ROME — The Spanish government has offered citizenship to the 222 political prisoners deported by the regime of Nicaraguan dictator Daniel Ortega last Thursday.
All prisoners, including opposition party leaders, were stripped of their nationalities and deported to Washington, DC, where they were allowed to enter the country on a temporary humanitarian visa.

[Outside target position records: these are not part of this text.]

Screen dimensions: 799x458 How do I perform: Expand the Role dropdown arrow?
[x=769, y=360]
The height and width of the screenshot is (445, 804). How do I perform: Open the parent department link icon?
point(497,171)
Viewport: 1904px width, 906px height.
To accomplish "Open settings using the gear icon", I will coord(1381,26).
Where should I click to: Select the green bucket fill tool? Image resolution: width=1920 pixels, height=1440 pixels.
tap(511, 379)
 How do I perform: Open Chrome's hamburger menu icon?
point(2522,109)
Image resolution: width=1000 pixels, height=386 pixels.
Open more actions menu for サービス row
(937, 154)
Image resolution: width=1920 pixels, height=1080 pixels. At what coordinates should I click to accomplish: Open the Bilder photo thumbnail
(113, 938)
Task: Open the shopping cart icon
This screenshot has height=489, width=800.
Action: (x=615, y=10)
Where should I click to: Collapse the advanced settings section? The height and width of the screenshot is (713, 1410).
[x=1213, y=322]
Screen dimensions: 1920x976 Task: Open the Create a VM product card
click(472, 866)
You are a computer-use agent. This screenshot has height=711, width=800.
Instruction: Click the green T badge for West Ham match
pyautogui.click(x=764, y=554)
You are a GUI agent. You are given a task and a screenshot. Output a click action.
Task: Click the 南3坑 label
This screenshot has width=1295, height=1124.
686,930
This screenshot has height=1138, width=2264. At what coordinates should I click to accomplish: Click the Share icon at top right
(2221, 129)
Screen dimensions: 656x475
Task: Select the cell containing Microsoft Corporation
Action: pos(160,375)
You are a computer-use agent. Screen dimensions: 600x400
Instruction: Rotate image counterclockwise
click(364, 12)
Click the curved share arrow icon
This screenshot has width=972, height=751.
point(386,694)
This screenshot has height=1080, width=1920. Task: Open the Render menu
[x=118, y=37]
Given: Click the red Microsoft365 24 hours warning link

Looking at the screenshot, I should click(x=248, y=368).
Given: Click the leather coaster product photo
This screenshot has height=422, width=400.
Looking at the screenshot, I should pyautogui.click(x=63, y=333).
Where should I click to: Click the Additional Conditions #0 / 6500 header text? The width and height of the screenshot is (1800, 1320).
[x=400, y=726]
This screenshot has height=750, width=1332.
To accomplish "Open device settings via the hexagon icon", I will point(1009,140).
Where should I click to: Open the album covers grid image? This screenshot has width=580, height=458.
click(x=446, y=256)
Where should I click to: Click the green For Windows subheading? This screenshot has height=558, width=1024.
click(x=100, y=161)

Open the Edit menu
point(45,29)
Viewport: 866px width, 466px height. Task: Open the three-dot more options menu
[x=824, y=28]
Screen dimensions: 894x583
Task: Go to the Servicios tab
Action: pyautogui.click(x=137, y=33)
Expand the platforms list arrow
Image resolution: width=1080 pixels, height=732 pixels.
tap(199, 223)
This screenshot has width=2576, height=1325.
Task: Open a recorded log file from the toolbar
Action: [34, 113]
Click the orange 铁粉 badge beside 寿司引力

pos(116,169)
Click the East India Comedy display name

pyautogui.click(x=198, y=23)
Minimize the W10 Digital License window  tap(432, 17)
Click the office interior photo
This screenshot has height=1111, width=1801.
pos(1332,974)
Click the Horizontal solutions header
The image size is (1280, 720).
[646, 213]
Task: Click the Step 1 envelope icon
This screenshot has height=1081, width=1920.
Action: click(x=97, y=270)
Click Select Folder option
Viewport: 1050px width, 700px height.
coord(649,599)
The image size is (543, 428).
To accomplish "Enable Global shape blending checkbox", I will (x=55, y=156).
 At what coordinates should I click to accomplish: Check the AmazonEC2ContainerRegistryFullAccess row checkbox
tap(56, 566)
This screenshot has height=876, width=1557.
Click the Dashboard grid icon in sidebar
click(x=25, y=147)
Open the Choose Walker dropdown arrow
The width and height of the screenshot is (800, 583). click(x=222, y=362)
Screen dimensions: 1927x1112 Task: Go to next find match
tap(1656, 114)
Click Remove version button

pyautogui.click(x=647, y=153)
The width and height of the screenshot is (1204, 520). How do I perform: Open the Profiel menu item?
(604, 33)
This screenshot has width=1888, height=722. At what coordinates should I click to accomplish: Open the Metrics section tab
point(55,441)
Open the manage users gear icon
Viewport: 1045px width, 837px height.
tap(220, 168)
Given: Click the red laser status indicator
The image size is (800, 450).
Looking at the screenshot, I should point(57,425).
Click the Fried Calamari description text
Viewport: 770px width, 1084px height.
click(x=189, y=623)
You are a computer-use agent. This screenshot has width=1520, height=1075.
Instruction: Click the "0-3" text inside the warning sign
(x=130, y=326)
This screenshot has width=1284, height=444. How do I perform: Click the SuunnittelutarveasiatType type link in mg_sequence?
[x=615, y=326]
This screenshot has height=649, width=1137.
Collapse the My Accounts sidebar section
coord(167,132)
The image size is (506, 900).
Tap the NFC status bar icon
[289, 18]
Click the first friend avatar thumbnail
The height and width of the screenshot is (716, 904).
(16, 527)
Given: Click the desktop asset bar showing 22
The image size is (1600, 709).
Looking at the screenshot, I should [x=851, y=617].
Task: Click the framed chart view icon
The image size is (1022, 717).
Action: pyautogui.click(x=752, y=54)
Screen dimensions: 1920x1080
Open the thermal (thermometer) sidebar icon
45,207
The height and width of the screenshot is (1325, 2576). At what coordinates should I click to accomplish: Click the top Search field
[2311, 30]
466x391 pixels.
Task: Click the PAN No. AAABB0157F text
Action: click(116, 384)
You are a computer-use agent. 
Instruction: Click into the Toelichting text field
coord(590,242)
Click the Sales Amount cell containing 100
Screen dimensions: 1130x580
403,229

“The government offers Spanish nationality to these 222 released prisoners, with the news that the process has declared them stateless,” said Spanish Foreign Minister José Manuel Albares Albares in an interview with Spanish media Servimedia.
The offer was praised as a “nice gesture” by renowned Nicaraguan novelist and essayist Sergio Ramirez, who decades ago was Ortega’s vice president. Those freed “will have a homeland until Nicaragua regains its freedom and democracy,” Ramirez said in a Twitter post. publish.
“Today is a big day for the fight for freedom in Nicaragua, as so many wrongfully convicted or prosecuted prisoners are released from prisons, prisons where they should never have been,” he said. added. “They go into exile, but they go into freedom.”

Supporters of Nicaraguan President Daniel Ortega take part in a pro-government march in Managua on February 11, 2023. Nicaragua released and expelled 222 detained members of the Nicaraguan opposition to the United States, stripping them of their citizenship, in a Central surprise action The increasingly authoritarian president of the American country, Daniel Ortega. (OSWALDO RIVAS/AFP via Getty)
Among those deported were former presidential candidate Cristiana Chamorro and her brother, former minister Pedro Joaquín Chamorro, as well as other politicians who intended to challenge Ortega in the 2021 national elections. led Nicaragua from 1990 to 1997.
The Nicaraguan judge who certified the expulsion declared that they were all forever deprived of their political rights and stripped of their Nicaraguan nationality.
On the same day, the parliament formed by supporters of Ortega approved a law according to which “traitors of the homeland lose the quality of Nicaraguan citizens”. As it implies a change in the state constitution, the measure will require a second legislative approval later in the year, which is taken for granted.
Bishop Rolando Álvarez de Matagalpa did not accept exile and was instead thrown into the notorious Modelo prison to serve a sentence of 26 years and 4 months after being found guilty of treason, spreading false news and undermining the integrity of the nation.
“Let them go free, I’ll pay the penalty,” said Álvarez referring to the 222 deportees.
The Ortega regime has jailed hundreds of its political opponents as part of a crackdown that followed 2018 protests against the dictator, who has ruled since 2007 through a series of rigged elections.